* [Problem to work on]:
Each line with the string "corner" is to be copied from the records below.

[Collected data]
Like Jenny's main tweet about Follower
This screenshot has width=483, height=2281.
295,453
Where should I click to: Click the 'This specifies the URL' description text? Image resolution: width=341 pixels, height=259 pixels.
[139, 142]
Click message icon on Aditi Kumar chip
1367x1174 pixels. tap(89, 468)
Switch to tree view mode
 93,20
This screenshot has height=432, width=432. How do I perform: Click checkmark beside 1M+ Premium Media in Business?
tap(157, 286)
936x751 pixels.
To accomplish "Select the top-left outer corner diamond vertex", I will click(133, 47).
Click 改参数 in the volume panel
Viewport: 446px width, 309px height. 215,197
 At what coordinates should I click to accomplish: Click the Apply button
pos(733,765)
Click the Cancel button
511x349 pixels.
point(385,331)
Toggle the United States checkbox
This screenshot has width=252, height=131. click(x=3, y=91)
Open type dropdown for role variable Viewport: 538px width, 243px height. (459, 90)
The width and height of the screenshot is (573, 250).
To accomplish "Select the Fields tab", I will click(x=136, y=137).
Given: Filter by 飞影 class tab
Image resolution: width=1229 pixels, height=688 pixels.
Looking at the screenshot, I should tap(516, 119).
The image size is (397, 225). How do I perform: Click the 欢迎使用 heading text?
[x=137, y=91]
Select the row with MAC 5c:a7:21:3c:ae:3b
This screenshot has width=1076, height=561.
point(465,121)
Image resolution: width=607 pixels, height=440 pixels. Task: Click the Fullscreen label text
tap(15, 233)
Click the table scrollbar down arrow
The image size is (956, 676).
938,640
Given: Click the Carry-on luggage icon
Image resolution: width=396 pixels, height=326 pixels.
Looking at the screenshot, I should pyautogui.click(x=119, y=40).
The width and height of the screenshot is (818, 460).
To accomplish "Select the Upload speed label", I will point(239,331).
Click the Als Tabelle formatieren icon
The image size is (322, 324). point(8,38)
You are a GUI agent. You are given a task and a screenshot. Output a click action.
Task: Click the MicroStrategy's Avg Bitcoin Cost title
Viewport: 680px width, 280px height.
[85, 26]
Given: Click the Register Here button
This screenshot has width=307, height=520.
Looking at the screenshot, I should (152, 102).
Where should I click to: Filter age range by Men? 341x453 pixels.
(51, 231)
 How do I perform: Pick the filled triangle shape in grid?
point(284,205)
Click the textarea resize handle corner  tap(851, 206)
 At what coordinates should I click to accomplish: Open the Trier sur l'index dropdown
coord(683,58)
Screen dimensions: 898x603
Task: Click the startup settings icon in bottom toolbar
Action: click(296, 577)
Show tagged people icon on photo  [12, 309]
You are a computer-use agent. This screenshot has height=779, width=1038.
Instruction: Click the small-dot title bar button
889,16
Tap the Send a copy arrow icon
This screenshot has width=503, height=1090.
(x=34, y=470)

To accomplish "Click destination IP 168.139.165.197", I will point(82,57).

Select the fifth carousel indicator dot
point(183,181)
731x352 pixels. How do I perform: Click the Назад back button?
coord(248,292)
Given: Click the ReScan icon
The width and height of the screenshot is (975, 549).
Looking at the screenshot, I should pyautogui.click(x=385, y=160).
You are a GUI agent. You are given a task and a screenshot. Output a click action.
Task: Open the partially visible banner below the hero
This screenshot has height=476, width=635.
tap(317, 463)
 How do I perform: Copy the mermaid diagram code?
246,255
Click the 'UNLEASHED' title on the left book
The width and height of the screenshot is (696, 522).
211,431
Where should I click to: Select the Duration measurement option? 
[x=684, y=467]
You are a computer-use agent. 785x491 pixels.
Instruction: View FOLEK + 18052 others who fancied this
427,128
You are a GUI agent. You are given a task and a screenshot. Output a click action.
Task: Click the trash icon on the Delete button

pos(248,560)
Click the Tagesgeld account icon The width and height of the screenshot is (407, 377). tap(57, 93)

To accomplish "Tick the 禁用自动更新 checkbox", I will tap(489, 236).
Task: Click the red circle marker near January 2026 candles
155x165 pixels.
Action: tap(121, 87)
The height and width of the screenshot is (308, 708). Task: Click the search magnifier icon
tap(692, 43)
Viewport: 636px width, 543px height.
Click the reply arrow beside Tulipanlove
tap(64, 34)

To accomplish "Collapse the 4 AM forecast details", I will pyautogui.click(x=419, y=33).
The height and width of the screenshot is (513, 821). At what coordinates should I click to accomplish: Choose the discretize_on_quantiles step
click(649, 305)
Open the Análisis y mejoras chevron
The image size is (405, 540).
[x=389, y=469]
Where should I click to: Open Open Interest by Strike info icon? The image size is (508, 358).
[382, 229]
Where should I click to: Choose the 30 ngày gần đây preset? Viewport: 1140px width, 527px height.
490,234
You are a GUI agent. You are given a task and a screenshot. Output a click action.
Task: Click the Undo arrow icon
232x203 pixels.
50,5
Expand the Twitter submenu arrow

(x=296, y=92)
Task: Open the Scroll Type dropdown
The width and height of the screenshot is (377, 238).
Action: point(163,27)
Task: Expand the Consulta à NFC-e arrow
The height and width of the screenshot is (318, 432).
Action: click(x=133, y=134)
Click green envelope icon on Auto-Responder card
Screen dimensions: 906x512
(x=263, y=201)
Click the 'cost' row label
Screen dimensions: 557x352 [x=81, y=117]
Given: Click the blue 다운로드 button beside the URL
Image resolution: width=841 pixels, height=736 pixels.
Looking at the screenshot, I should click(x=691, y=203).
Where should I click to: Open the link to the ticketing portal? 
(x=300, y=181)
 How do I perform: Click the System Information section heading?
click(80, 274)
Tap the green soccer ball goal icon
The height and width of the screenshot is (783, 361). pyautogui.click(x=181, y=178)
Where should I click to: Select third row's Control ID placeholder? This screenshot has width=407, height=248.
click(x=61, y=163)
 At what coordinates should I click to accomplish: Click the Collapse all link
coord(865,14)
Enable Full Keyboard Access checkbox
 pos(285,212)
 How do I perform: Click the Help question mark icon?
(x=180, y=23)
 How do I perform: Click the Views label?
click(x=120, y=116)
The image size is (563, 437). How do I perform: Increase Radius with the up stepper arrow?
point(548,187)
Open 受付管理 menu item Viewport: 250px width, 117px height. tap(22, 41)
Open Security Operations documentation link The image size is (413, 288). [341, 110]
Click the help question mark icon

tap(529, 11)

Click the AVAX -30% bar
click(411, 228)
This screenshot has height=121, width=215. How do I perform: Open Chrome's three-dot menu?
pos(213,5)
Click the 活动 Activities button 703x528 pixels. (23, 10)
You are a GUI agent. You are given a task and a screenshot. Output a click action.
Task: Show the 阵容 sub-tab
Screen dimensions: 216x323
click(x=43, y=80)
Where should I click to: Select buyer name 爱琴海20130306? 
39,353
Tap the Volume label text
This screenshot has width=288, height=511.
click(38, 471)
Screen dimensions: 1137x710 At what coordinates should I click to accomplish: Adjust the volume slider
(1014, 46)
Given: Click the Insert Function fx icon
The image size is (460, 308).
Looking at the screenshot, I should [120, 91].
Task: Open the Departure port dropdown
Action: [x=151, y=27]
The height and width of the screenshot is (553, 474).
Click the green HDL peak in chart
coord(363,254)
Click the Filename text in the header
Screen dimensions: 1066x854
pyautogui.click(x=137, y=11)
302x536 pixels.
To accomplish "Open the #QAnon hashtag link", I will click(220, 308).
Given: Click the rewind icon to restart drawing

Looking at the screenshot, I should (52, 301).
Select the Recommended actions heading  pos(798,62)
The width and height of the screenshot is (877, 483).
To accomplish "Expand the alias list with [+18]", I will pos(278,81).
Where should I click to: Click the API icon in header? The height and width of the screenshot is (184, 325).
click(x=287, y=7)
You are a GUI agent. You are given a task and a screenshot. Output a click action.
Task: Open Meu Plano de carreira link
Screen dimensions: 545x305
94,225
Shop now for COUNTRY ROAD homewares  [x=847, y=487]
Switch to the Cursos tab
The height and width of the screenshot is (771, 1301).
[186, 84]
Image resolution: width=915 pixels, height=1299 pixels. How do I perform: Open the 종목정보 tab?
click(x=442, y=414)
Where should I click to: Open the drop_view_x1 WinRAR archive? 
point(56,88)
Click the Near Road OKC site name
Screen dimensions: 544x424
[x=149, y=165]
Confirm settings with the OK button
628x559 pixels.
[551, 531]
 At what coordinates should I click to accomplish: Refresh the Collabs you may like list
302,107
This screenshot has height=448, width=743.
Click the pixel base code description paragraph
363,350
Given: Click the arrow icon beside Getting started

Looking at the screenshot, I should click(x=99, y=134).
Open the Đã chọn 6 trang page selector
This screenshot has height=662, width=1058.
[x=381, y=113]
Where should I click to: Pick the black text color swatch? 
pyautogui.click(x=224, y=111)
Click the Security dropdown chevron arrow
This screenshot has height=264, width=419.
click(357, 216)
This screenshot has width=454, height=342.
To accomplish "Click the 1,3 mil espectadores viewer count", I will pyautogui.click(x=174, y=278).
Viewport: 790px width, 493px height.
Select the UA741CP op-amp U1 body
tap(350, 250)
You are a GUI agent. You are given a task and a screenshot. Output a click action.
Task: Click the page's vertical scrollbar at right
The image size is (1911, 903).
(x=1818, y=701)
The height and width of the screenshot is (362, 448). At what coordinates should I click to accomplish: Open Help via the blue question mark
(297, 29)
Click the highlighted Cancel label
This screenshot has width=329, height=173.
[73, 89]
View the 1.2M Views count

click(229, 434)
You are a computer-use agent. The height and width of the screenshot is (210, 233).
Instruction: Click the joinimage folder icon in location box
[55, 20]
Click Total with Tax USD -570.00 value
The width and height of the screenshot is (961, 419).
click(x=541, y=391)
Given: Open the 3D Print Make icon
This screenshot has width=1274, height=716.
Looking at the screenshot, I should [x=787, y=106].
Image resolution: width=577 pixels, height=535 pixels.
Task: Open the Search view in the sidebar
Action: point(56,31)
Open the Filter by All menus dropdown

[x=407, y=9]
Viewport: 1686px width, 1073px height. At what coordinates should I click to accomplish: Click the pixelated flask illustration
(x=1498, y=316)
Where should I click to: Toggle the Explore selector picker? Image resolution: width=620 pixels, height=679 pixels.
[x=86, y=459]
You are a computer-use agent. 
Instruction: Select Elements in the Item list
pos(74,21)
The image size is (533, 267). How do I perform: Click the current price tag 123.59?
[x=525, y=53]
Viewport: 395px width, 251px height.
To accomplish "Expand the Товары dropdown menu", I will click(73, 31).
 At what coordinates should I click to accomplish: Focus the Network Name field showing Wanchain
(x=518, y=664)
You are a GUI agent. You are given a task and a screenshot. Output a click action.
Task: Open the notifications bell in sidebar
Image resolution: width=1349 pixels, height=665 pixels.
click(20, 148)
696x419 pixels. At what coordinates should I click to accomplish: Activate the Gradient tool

* [Answer]:
To accomplish "Select the top-left outer corner diamond vertex", I will click(133, 47).
Click the textarea resize handle corner  tap(851, 206)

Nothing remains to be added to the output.